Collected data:
== == ==

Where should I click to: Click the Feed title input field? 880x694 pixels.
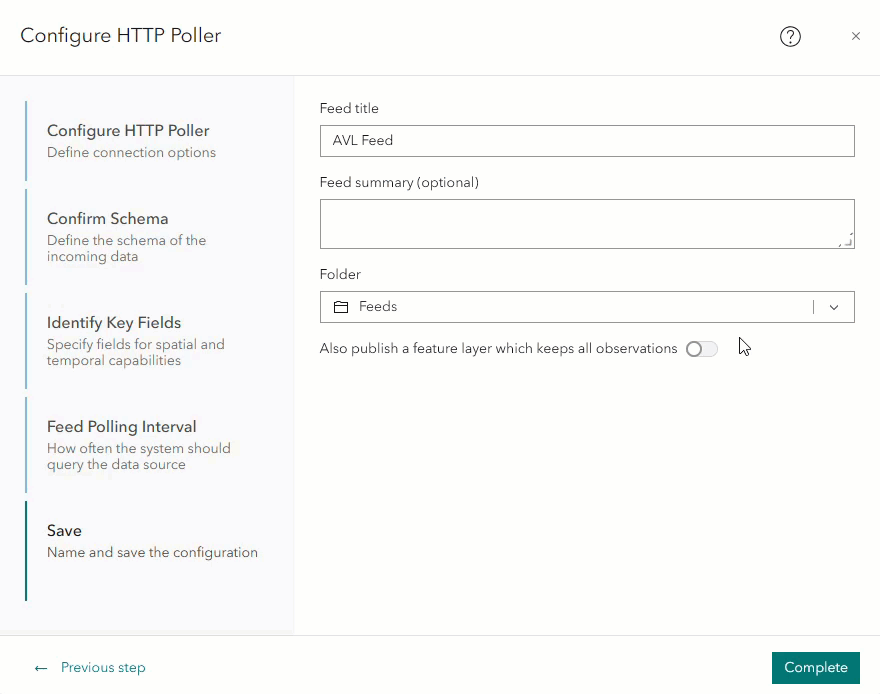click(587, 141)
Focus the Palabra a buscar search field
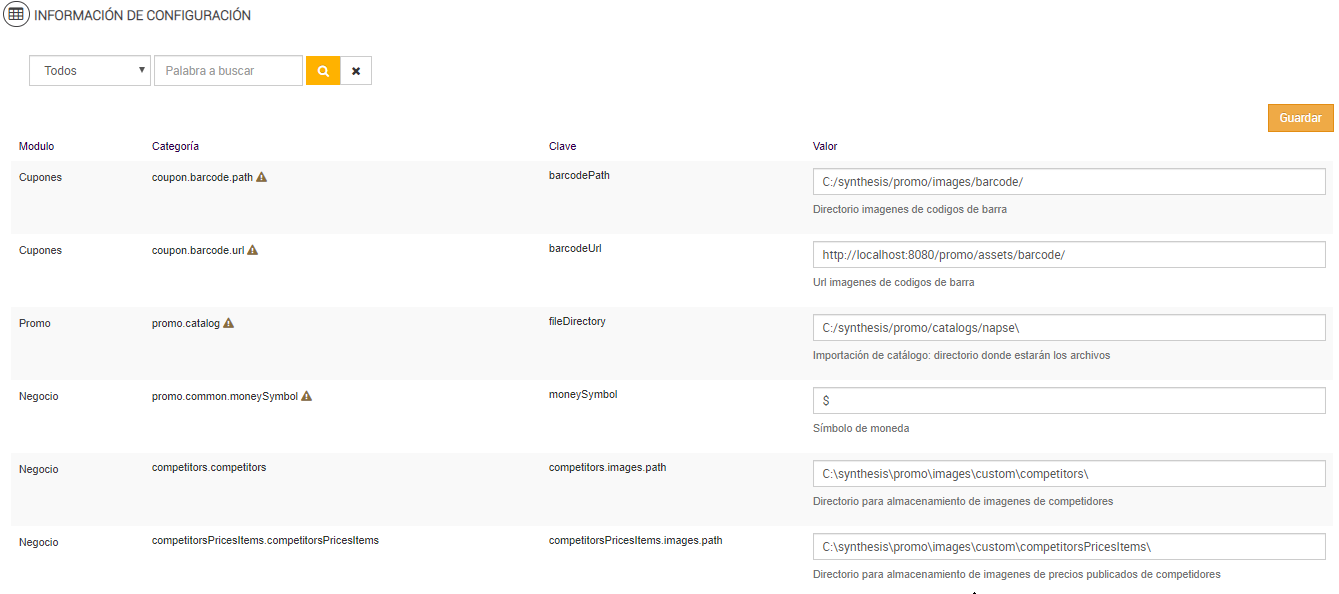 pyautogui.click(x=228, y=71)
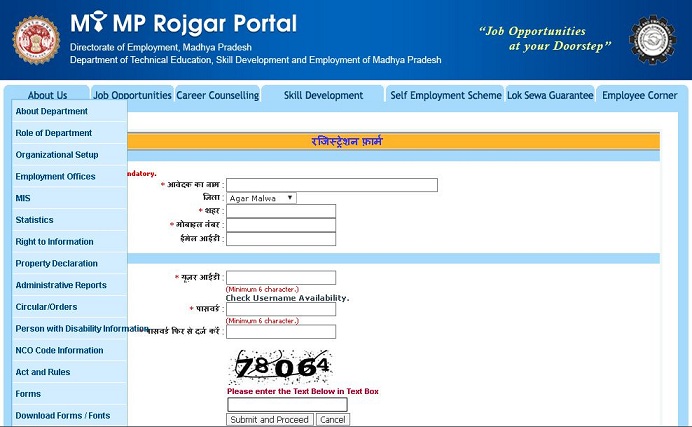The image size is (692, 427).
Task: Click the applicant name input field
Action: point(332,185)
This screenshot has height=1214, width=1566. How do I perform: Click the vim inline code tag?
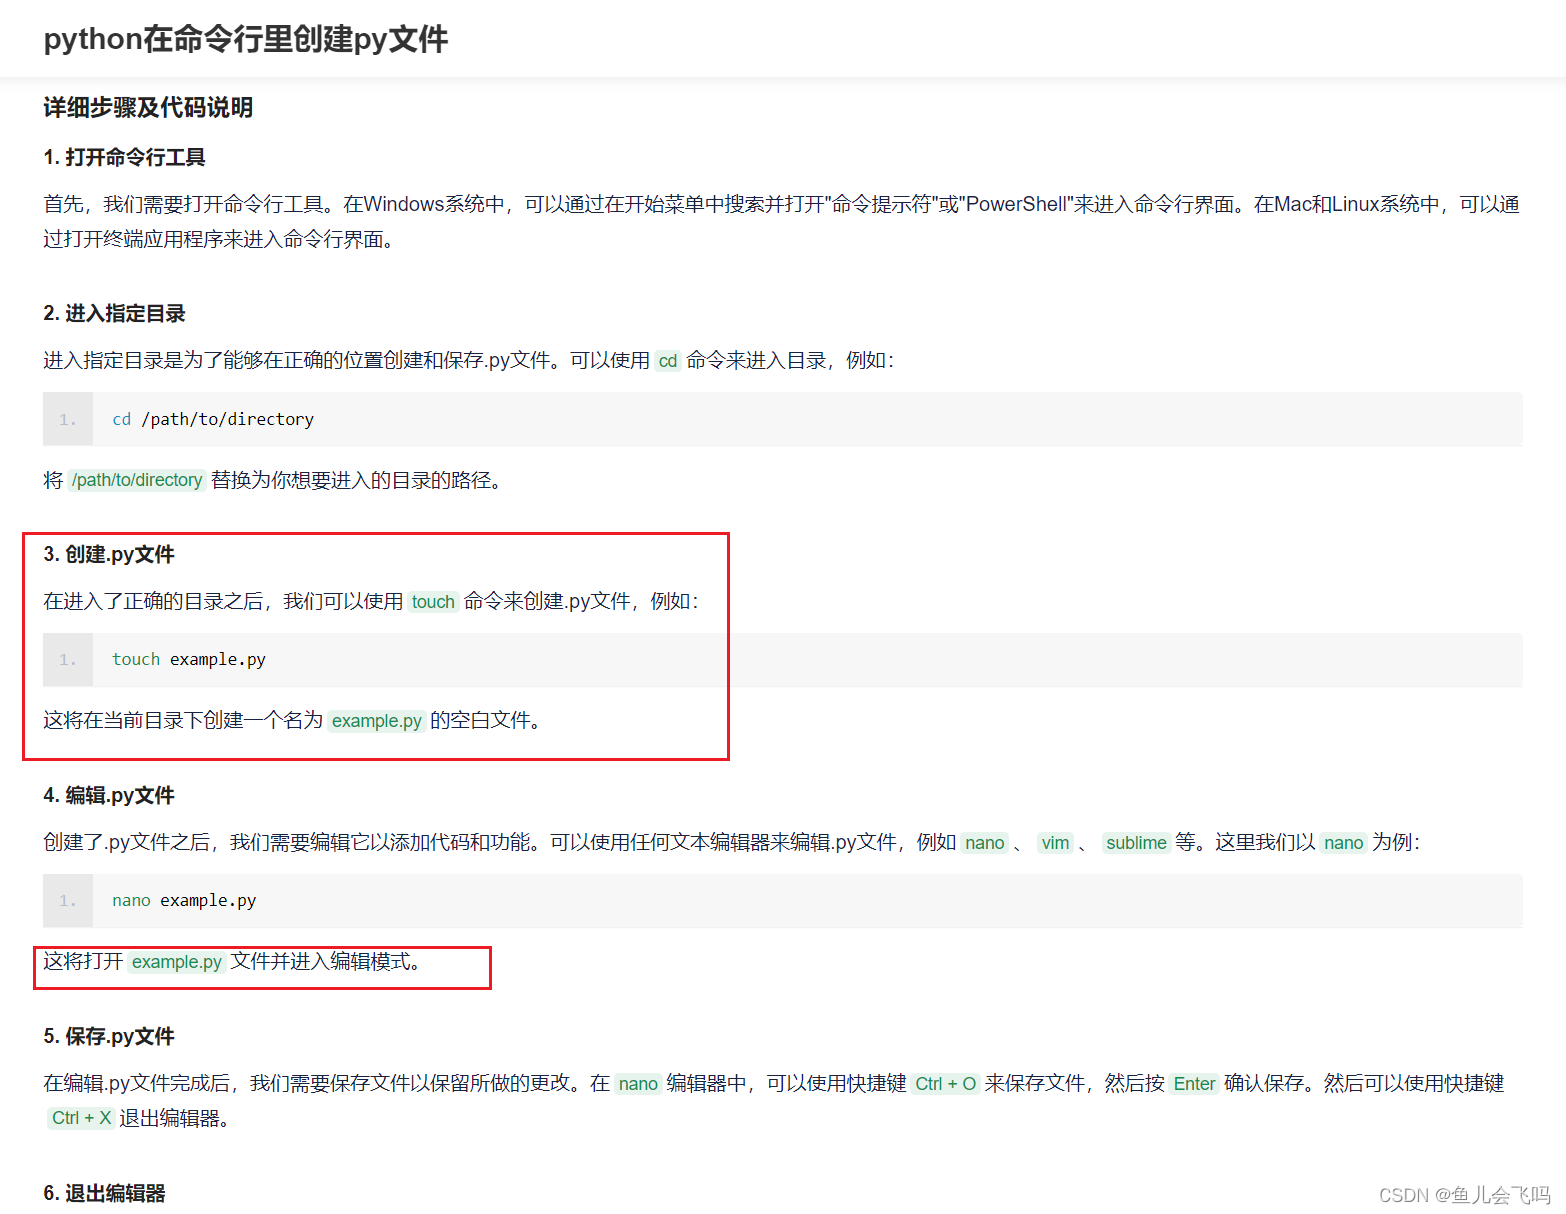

== == ==

◆ What you have to do
The records above need to be copied exactly, though not their pictures.

◆ Worked solution
Where should I click to: Click the Feed title input field? 880x694 pixels.
click(587, 141)
Focus the Palabra a buscar search field
 pyautogui.click(x=228, y=71)
The image size is (692, 427).
Task: Click the applicant name input field
Action: point(332,185)
This screenshot has height=1214, width=1566. How do I perform: Click the vim inline code tag?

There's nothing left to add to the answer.